Thread: Insert into a table with only a SERIAL
I am pretty much self taught using SQL, and I suspect that my problem here is trying to do something silly. I have since changed my tables and avoided the problem, but I am curious as to why this happens, and it's remotely possible I have even found a bug or two. I created a table with only a sequence: CREATE TABLE aaa ( id SERIAL, ); I can't insert into aaa unless I pass a value; these don't work: insert into aaa; insert into aaa values (); insert into aaa () values (); But this does: insert into aaa values (1); except that the value inserted is not known to the sequence. (** This seems a bug to me **) This also works: insert into aaa values (nextval('aaa_id_seq')); but sort of defeats the purpose of using a type SERIAL rather than hand rolling my own sequence. -- ... _._. ._ ._. . _._. ._. ___ .__ ._. . .__. ._ .. ._. Felix Finch: scarecrow repairman & rocket surgeon / felix@crowfix.com GPG = E987 4493 C860 246C 3B1E 6477 7838 76E9 182E 8151 ITAR license #4933 I've found a solution to Fermat's Last Theorem but I see I've run out of room o
<felix@crowfix.com> writes: > I can't insert into aaa unless I pass a value; these don't work: > insert into aaa; > insert into aaa values (); > insert into aaa () values (); "INSERT INTO aaa DEFAULT VALUES" is the SQL-approved verbiage. (Hey, I didn't design this language ;-)) regards, tom lane
On Sun, 25 Jun 2000, Tom Lane wrote: > "INSERT INTO aaa DEFAULT VALUES" is the SQL-approved verbiage. Wow, the same question in two days. Perhaps FAQ worthy? And yes, if I had only caught up on my reading, I wouldn't have had to have posted the second one. Argh. R.

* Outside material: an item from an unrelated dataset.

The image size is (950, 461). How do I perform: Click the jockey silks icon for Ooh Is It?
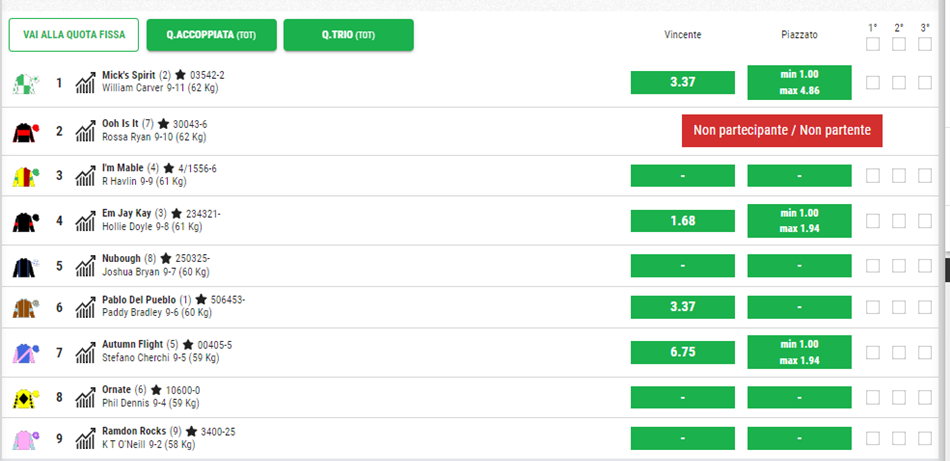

At 06:56 PM 27-06-2000 -0700, Richard Harvey Chapman wrote: >On Sun, 25 Jun 2000, Tom Lane wrote: > >> "INSERT INTO aaa DEFAULT VALUES" is the SQL-approved verbiage. > >Wow, the same question in two days. Perhaps FAQ worthy? Actually it seems to happen quite often - all of a sudden people ask the same thing around the same time. Maybe part of that World Mind/Consciousness thing :). But it could also be something like the 3 buses in a row phenomena. For example: newbies start with a standard distribution of questions. Some of them are answered by people on the list, some not. Thus a bunch of newbies will reach a certain stage in their understanding/knowledge and experience. These bunch will tend encounter similar problems, and thus ask similar questions, some of which are answered. This hypothesis predicts that "same question in X days" will happen more often than in a random/unbiased case. Cheerio, Link.